## Exercise:
Render every line of the material below as a JSON list of strings, one string per line, leaving out blank lines.

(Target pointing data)
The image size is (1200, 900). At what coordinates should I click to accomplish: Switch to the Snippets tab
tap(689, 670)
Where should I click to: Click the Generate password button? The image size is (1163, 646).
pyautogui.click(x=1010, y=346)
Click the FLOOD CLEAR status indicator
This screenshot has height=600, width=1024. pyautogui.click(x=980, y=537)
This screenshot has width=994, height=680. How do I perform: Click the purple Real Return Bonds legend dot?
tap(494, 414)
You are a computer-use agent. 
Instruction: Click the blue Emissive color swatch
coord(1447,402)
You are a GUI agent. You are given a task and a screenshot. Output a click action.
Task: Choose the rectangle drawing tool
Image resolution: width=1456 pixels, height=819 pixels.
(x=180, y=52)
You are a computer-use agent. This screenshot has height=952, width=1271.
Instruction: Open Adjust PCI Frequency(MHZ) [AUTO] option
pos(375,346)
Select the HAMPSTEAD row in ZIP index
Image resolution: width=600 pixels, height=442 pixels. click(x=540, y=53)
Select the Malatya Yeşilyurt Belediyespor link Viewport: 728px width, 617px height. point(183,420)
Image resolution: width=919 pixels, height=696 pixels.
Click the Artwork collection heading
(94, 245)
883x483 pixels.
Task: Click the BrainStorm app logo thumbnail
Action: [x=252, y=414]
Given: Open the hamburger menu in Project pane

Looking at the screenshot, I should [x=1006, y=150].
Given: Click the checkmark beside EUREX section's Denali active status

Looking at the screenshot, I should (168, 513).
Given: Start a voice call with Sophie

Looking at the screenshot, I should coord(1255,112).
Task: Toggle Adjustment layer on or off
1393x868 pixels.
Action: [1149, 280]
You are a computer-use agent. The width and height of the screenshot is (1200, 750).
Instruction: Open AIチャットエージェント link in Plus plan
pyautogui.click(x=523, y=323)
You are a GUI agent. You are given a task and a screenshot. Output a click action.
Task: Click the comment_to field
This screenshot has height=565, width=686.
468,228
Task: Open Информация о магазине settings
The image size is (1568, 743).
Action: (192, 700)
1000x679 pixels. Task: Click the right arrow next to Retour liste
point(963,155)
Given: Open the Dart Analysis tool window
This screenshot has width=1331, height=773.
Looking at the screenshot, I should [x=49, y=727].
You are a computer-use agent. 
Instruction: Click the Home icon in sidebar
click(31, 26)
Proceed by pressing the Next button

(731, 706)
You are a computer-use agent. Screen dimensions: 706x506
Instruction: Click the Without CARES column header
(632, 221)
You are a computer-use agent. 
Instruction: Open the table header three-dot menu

## In response:
[
  "The image size is (1200, 900). At what coordinates should I click to accomplish: Switch to the Snippets tab",
  "tap(689, 670)",
  "Where should I click to: Click the Generate password button? The image size is (1163, 646).",
  "pyautogui.click(x=1010, y=346)",
  "Click the FLOOD CLEAR status indicator",
  "This screenshot has height=600, width=1024. pyautogui.click(x=980, y=537)",
  "This screenshot has width=994, height=680. How do I perform: Click the purple Real Return Bonds legend dot?",
  "tap(494, 414)",
  "You are a computer-use agent. ",
  "Instruction: Click the blue Emissive color swatch",
  "coord(1447,402)",
  "You are a GUI agent. You are given a task and a screenshot. Output a click action.",
  "Task: Choose the rectangle drawing tool",
  "Image resolution: width=1456 pixels, height=819 pixels.",
  "(x=180, y=52)",
  "You are a computer-use agent. This screenshot has height=952, width=1271.",
  "Instruction: Open Adjust PCI Frequency(MHZ) [AUTO] option",
  "pos(375,346)",
  "Select the HAMPSTEAD row in ZIP index",
  "Image resolution: width=600 pixels, height=442 pixels. click(x=540, y=53)",
  "Select the Malatya Yeşilyurt Belediyespor link Viewport: 728px width, 617px height. point(183,420)",
  "Image resolution: width=919 pixels, height=696 pixels.",
  "Click the Artwork collection heading",
  "(94, 245)",
  "883x483 pixels.",
  "Task: Click the BrainStorm app logo thumbnail",
  "Action: [x=252, y=414]",
  "Given: Open the hamburger menu in Project pane",
  "Looking at the screenshot, I should [x=1006, y=150].",
  "Given: Click the checkmark beside EUREX section's Denali active status",
  "Looking at the screenshot, I should (168, 513).",
  "Given: Start a voice call with Sophie",
  "Looking at the screenshot, I should coord(1255,112).",
  "Task: Toggle Adjustment layer on or off",
  "1393x868 pixels.",
  "Action: [1149, 280]",
  "You are a computer-use agent. The width and height of the screenshot is (1200, 750).",
  "Instruction: Open AIチャットエージェント link in Plus plan",
  "pyautogui.click(x=523, y=323)",
  "You are a GUI agent. You are given a task and a screenshot. Output a click action.",
  "Task: Click the comment_to field",
  "This screenshot has height=565, width=686.",
  "468,228",
  "Task: Open Информация о магазине settings",
  "The image size is (1568, 743).",
  "Action: (192, 700)",
  "1000x679 pixels. Task: Click the right arrow next to Retour liste",
  "point(963,155)",
  "Given: Open the Dart Analysis tool window",
  "This screenshot has width=1331, height=773.",
  "Looking at the screenshot, I should [x=49, y=727].",
  "You are a computer-use agent. ",
  "Instruction: Click the Home icon in sidebar",
  "click(31, 26)",
  "Proceed by pressing the Next button",
  "(731, 706)",
  "You are a computer-use agent. Screen dimensions: 706x506",
  "Instruction: Click the Without CARES column header",
  "(632, 221)",
  "You are a computer-use agent. ",
  "Instruction: Open the table header three-dot menu"
]